| Data for processing |
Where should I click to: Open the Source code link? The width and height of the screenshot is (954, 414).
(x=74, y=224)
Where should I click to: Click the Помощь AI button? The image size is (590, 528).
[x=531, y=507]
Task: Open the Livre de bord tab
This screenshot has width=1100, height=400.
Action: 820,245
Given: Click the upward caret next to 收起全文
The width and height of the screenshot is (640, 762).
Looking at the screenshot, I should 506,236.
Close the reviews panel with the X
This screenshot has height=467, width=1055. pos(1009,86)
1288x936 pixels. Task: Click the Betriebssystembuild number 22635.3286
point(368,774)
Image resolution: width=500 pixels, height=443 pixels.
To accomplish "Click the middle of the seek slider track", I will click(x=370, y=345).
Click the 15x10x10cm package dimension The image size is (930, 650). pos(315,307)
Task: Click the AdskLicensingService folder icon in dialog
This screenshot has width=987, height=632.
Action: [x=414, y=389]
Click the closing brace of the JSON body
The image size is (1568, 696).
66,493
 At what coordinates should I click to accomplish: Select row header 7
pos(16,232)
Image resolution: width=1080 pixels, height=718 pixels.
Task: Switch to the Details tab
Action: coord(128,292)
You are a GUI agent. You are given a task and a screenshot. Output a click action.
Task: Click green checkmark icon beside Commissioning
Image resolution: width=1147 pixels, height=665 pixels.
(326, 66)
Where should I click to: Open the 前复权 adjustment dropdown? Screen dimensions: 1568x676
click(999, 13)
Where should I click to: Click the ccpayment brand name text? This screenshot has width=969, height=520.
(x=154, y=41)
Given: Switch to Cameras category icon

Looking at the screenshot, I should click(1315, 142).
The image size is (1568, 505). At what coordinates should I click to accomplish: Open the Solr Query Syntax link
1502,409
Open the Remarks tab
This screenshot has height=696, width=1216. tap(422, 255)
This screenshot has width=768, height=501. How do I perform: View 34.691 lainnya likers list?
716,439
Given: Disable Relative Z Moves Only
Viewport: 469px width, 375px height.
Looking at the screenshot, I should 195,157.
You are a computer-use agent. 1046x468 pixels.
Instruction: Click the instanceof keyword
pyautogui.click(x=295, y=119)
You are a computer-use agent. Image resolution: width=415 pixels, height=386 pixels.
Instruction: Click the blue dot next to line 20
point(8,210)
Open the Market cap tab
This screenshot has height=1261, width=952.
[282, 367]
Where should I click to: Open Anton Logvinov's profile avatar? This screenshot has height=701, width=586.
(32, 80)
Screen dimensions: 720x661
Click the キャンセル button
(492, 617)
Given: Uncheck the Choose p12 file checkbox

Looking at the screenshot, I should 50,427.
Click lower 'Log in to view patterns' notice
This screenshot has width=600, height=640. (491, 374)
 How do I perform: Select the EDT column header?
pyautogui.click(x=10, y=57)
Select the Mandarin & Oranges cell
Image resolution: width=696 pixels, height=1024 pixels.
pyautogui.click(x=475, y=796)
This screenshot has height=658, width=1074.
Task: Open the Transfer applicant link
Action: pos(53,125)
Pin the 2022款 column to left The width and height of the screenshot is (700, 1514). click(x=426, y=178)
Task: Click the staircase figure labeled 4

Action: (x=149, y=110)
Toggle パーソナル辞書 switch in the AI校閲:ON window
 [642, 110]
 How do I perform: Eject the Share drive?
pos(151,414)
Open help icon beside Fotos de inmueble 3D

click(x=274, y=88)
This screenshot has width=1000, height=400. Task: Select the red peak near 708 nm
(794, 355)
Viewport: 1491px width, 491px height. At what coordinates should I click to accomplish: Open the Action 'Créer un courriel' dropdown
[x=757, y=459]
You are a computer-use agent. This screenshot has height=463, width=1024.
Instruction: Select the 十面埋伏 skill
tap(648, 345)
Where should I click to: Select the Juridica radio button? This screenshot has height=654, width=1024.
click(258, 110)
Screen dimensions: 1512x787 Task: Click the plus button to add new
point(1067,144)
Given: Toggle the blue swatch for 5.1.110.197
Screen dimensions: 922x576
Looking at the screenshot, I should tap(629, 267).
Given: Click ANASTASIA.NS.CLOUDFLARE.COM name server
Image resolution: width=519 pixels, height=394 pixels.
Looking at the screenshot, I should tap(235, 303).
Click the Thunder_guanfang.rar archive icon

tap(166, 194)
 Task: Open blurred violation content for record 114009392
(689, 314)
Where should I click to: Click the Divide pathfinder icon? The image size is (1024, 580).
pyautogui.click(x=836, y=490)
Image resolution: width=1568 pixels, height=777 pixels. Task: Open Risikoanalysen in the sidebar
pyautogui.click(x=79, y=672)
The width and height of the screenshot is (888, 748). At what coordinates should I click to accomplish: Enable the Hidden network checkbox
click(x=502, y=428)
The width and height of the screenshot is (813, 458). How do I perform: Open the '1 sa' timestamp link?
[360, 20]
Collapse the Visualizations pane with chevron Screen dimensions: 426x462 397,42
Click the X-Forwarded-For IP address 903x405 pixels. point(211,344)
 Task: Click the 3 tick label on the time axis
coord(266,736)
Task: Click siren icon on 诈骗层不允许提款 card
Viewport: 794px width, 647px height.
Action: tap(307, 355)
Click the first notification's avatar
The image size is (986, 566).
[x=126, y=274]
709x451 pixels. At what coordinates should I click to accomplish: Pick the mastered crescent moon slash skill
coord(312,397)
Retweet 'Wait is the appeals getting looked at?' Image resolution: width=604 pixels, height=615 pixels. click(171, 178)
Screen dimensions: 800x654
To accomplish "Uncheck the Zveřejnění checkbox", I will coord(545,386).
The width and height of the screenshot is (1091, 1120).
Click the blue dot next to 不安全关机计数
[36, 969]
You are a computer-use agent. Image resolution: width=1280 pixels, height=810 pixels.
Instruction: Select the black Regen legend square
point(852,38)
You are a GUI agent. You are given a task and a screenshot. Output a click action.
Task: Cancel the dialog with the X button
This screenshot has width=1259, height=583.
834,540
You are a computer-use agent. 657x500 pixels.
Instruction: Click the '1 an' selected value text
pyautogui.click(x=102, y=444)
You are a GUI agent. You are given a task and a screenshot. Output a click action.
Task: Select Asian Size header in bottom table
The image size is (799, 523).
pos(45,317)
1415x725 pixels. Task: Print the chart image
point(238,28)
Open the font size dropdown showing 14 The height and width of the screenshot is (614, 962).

| Task item |
Every record should be repeated exactly; please leave none out.

| Response for this exercise |
Where should I click to: Open the Source code link? The width and height of the screenshot is (954, 414).
(x=74, y=224)
Where should I click to: Click the Помощь AI button? The image size is (590, 528).
[x=531, y=507]
Task: Open the Livre de bord tab
This screenshot has width=1100, height=400.
Action: 820,245
Given: Click the upward caret next to 收起全文
The width and height of the screenshot is (640, 762).
Looking at the screenshot, I should 506,236.
Close the reviews panel with the X
This screenshot has height=467, width=1055. pos(1009,86)
1288x936 pixels. Task: Click the Betriebssystembuild number 22635.3286
point(368,774)
Image resolution: width=500 pixels, height=443 pixels.
To accomplish "Click the middle of the seek slider track", I will click(x=370, y=345).
Click the 15x10x10cm package dimension The image size is (930, 650). pos(315,307)
Task: Click the AdskLicensingService folder icon in dialog
This screenshot has width=987, height=632.
Action: [x=414, y=389]
Click the closing brace of the JSON body
The image size is (1568, 696).
66,493
 At what coordinates should I click to accomplish: Select row header 7
pos(16,232)
Image resolution: width=1080 pixels, height=718 pixels.
Task: Switch to the Details tab
Action: coord(128,292)
You are a GUI agent. You are given a task and a screenshot. Output a click action.
Task: Click green checkmark icon beside Commissioning
Image resolution: width=1147 pixels, height=665 pixels.
(326, 66)
Where should I click to: Open the 前复权 adjustment dropdown? Screen dimensions: 1568x676
click(999, 13)
Where should I click to: Click the ccpayment brand name text? This screenshot has width=969, height=520.
(x=154, y=41)
Given: Switch to Cameras category icon

Looking at the screenshot, I should click(1315, 142).
The image size is (1568, 505). At what coordinates should I click to accomplish: Open the Solr Query Syntax link
1502,409
Open the Remarks tab
This screenshot has height=696, width=1216. tap(422, 255)
This screenshot has width=768, height=501. How do I perform: View 34.691 lainnya likers list?
716,439
Given: Disable Relative Z Moves Only
Viewport: 469px width, 375px height.
Looking at the screenshot, I should 195,157.
You are a computer-use agent. 1046x468 pixels.
Instruction: Click the instanceof keyword
pyautogui.click(x=295, y=119)
You are a computer-use agent. Image resolution: width=415 pixels, height=386 pixels.
Instruction: Click the blue dot next to line 20
point(8,210)
Open the Market cap tab
This screenshot has height=1261, width=952.
[282, 367]
Where should I click to: Open Anton Logvinov's profile avatar? This screenshot has height=701, width=586.
(32, 80)
Screen dimensions: 720x661
Click the キャンセル button
(492, 617)
Given: Uncheck the Choose p12 file checkbox

Looking at the screenshot, I should 50,427.
Click lower 'Log in to view patterns' notice
This screenshot has width=600, height=640. (491, 374)
 How do I perform: Select the EDT column header?
pyautogui.click(x=10, y=57)
Select the Mandarin & Oranges cell
Image resolution: width=696 pixels, height=1024 pixels.
pyautogui.click(x=475, y=796)
This screenshot has height=658, width=1074.
Task: Open the Transfer applicant link
Action: pos(53,125)
Pin the 2022款 column to left The width and height of the screenshot is (700, 1514). click(x=426, y=178)
Task: Click the staircase figure labeled 4

Action: (x=149, y=110)
Toggle パーソナル辞書 switch in the AI校閲:ON window
 [642, 110]
 How do I perform: Eject the Share drive?
pos(151,414)
Open help icon beside Fotos de inmueble 3D

click(x=274, y=88)
This screenshot has width=1000, height=400. Task: Select the red peak near 708 nm
(794, 355)
Viewport: 1491px width, 491px height. At what coordinates should I click to accomplish: Open the Action 'Créer un courriel' dropdown
[x=757, y=459]
You are a computer-use agent. This screenshot has height=463, width=1024.
Instruction: Select the 十面埋伏 skill
tap(648, 345)
Where should I click to: Select the Juridica radio button? This screenshot has height=654, width=1024.
click(258, 110)
Screen dimensions: 1512x787 Task: Click the plus button to add new
point(1067,144)
Given: Toggle the blue swatch for 5.1.110.197
Screen dimensions: 922x576
Looking at the screenshot, I should tap(629, 267).
Given: Click ANASTASIA.NS.CLOUDFLARE.COM name server
Image resolution: width=519 pixels, height=394 pixels.
Looking at the screenshot, I should tap(235, 303).
Click the Thunder_guanfang.rar archive icon

tap(166, 194)
 Task: Open blurred violation content for record 114009392
(689, 314)
Where should I click to: Click the Divide pathfinder icon? The image size is (1024, 580).
pyautogui.click(x=836, y=490)
Image resolution: width=1568 pixels, height=777 pixels. Task: Open Risikoanalysen in the sidebar
pyautogui.click(x=79, y=672)
The width and height of the screenshot is (888, 748). At what coordinates should I click to accomplish: Enable the Hidden network checkbox
click(x=502, y=428)
The width and height of the screenshot is (813, 458). How do I perform: Open the '1 sa' timestamp link?
[360, 20]
Collapse the Visualizations pane with chevron Screen dimensions: 426x462 397,42
Click the X-Forwarded-For IP address 903x405 pixels. point(211,344)
 Task: Click the 3 tick label on the time axis
coord(266,736)
Task: Click siren icon on 诈骗层不允许提款 card
Viewport: 794px width, 647px height.
Action: tap(307, 355)
Click the first notification's avatar
The image size is (986, 566).
[x=126, y=274]
709x451 pixels. At what coordinates should I click to accomplish: Pick the mastered crescent moon slash skill
coord(312,397)
Retweet 'Wait is the appeals getting looked at?' Image resolution: width=604 pixels, height=615 pixels. click(171, 178)
Screen dimensions: 800x654
To accomplish "Uncheck the Zveřejnění checkbox", I will coord(545,386).
The width and height of the screenshot is (1091, 1120).
Click the blue dot next to 不安全关机计数
[36, 969]
You are a computer-use agent. Image resolution: width=1280 pixels, height=810 pixels.
Instruction: Select the black Regen legend square
point(852,38)
You are a GUI agent. You are given a task and a screenshot. Output a click action.
Task: Cancel the dialog with the X button
This screenshot has width=1259, height=583.
834,540
You are a computer-use agent. 657x500 pixels.
Instruction: Click the '1 an' selected value text
pyautogui.click(x=102, y=444)
You are a GUI agent. You are given a task and a screenshot. Output a click action.
Task: Select Asian Size header in bottom table
The image size is (799, 523).
pos(45,317)
1415x725 pixels. Task: Print the chart image
point(238,28)
Open the font size dropdown showing 14 The height and width of the screenshot is (614, 962).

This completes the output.